■ **EXERCISE TASK**: Print everything from the start of the rows down through the line containing "The width and", reproducing each line without changes.

■ **Pointing data for screenshots**:
= = = = =
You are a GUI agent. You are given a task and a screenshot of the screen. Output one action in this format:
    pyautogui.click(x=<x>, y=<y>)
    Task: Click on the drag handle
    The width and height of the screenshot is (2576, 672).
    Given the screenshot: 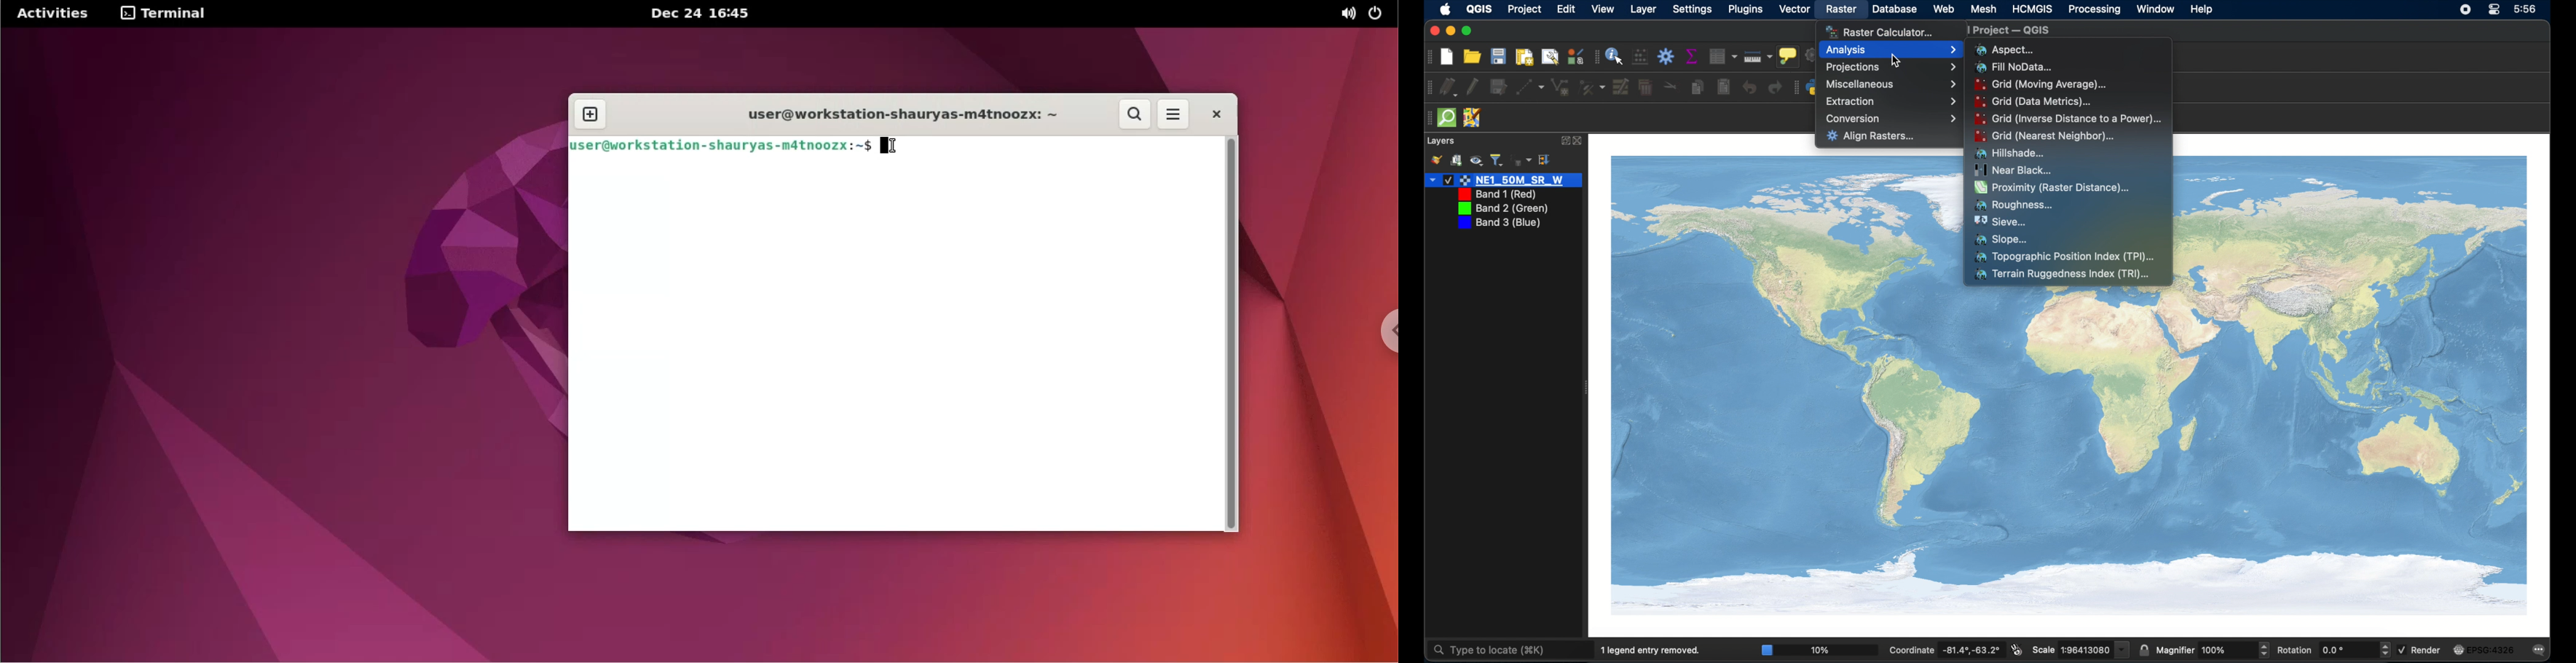 What is the action you would take?
    pyautogui.click(x=1435, y=58)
= = = = =
■ **FULL ANSWER**:
You are a GUI agent. You are given a task and a screenshot of the screen. Output one action in this format:
    pyautogui.click(x=<x>, y=<y>)
    Task: Click on the drag handle
    The width and height of the screenshot is (2576, 672).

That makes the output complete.